[Begin TASK INPUT]

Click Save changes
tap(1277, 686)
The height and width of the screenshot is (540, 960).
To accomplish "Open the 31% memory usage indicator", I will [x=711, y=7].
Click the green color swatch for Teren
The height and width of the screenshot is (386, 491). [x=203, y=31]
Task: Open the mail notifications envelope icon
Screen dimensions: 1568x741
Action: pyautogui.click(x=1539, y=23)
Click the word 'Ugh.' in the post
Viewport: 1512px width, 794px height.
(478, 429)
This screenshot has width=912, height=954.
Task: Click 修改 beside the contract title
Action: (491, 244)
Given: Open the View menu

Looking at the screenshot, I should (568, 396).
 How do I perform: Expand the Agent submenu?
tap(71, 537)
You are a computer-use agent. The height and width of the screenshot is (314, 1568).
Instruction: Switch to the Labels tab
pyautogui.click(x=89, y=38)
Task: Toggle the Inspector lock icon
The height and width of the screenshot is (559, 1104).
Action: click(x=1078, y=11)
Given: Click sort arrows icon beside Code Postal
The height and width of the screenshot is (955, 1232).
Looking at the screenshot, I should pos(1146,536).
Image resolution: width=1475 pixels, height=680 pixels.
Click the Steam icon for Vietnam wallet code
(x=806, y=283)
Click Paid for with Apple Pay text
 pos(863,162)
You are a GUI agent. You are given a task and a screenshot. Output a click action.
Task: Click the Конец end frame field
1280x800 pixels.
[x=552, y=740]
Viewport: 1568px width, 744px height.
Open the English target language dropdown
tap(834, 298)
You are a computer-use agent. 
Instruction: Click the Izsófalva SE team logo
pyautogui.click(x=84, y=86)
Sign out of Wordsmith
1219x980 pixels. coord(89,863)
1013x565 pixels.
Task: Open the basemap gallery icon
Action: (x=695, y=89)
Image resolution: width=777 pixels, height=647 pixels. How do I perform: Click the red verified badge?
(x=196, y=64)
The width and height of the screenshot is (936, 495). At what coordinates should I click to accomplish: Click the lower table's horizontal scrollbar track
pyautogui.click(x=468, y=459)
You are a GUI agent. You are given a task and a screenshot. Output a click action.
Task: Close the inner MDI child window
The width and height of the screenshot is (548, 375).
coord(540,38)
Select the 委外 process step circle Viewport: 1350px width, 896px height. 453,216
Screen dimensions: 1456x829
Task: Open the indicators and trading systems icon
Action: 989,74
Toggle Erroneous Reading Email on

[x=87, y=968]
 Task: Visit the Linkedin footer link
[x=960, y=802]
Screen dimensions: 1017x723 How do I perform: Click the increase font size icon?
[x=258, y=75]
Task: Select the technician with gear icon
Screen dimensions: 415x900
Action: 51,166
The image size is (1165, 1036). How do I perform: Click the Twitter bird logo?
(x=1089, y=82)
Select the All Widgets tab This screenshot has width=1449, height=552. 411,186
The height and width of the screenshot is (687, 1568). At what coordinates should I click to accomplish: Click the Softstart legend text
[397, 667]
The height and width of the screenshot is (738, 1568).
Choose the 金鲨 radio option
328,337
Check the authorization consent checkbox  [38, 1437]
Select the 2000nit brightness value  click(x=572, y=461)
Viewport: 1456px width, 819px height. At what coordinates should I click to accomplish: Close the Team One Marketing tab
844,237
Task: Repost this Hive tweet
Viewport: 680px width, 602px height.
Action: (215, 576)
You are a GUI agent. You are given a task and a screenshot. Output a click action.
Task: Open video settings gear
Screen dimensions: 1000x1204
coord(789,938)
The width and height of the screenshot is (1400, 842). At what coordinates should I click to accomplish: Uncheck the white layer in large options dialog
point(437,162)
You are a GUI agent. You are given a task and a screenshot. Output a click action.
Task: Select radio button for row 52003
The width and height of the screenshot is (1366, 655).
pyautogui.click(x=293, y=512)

[End TASK INPUT]

Copy out the records above, swapping "Apple Pay" for "Google Pay" and changing nothing else.

Click Save changes
tap(1277, 686)
The height and width of the screenshot is (540, 960).
To accomplish "Open the 31% memory usage indicator", I will [x=711, y=7].
Click the green color swatch for Teren
The height and width of the screenshot is (386, 491). [x=203, y=31]
Task: Open the mail notifications envelope icon
Screen dimensions: 1568x741
Action: pyautogui.click(x=1539, y=23)
Click the word 'Ugh.' in the post
Viewport: 1512px width, 794px height.
(478, 429)
This screenshot has width=912, height=954.
Task: Click 修改 beside the contract title
Action: (491, 244)
Given: Open the View menu

Looking at the screenshot, I should (568, 396).
 How do I perform: Expand the Agent submenu?
tap(71, 537)
You are a computer-use agent. The height and width of the screenshot is (314, 1568).
Instruction: Switch to the Labels tab
pyautogui.click(x=89, y=38)
Task: Toggle the Inspector lock icon
The height and width of the screenshot is (559, 1104).
Action: click(x=1078, y=11)
Given: Click sort arrows icon beside Code Postal
The height and width of the screenshot is (955, 1232).
Looking at the screenshot, I should pos(1146,536).
Image resolution: width=1475 pixels, height=680 pixels.
Click the Steam icon for Vietnam wallet code
(x=806, y=283)
Click Paid for with Google Pay text
 pos(863,162)
You are a GUI agent. You are given a task and a screenshot. Output a click action.
Task: Click the Конец end frame field
1280x800 pixels.
[x=552, y=740]
Viewport: 1568px width, 744px height.
Open the English target language dropdown
tap(834, 298)
You are a computer-use agent. 
Instruction: Click the Izsófalva SE team logo
pyautogui.click(x=84, y=86)
Sign out of Wordsmith
1219x980 pixels. coord(89,863)
1013x565 pixels.
Task: Open the basemap gallery icon
Action: (x=695, y=89)
Image resolution: width=777 pixels, height=647 pixels. How do I perform: Click the red verified badge?
(x=196, y=64)
The width and height of the screenshot is (936, 495). At what coordinates should I click to accomplish: Click the lower table's horizontal scrollbar track
pyautogui.click(x=468, y=459)
You are a GUI agent. You are given a task and a screenshot. Output a click action.
Task: Close the inner MDI child window
The width and height of the screenshot is (548, 375).
coord(540,38)
Select the 委外 process step circle Viewport: 1350px width, 896px height. 453,216
Screen dimensions: 1456x829
Task: Open the indicators and trading systems icon
Action: 989,74
Toggle Erroneous Reading Email on

[x=87, y=968]
 Task: Visit the Linkedin footer link
[x=960, y=802]
Screen dimensions: 1017x723 How do I perform: Click the increase font size icon?
[x=258, y=75]
Task: Select the technician with gear icon
Screen dimensions: 415x900
Action: 51,166
The image size is (1165, 1036). How do I perform: Click the Twitter bird logo?
(x=1089, y=82)
Select the All Widgets tab This screenshot has width=1449, height=552. 411,186
The height and width of the screenshot is (687, 1568). At what coordinates should I click to accomplish: Click the Softstart legend text
[397, 667]
The height and width of the screenshot is (738, 1568).
Choose the 金鲨 radio option
328,337
Check the authorization consent checkbox  [38, 1437]
Select the 2000nit brightness value  click(x=572, y=461)
Viewport: 1456px width, 819px height. At what coordinates should I click to accomplish: Close the Team One Marketing tab
844,237
Task: Repost this Hive tweet
Viewport: 680px width, 602px height.
Action: (215, 576)
You are a GUI agent. You are given a task and a screenshot. Output a click action.
Task: Open video settings gear
Screen dimensions: 1000x1204
coord(789,938)
The width and height of the screenshot is (1400, 842). At what coordinates should I click to accomplish: Uncheck the white layer in large options dialog
point(437,162)
You are a GUI agent. You are given a task and a screenshot. Output a click action.
Task: Select radio button for row 52003
The width and height of the screenshot is (1366, 655).
pyautogui.click(x=293, y=512)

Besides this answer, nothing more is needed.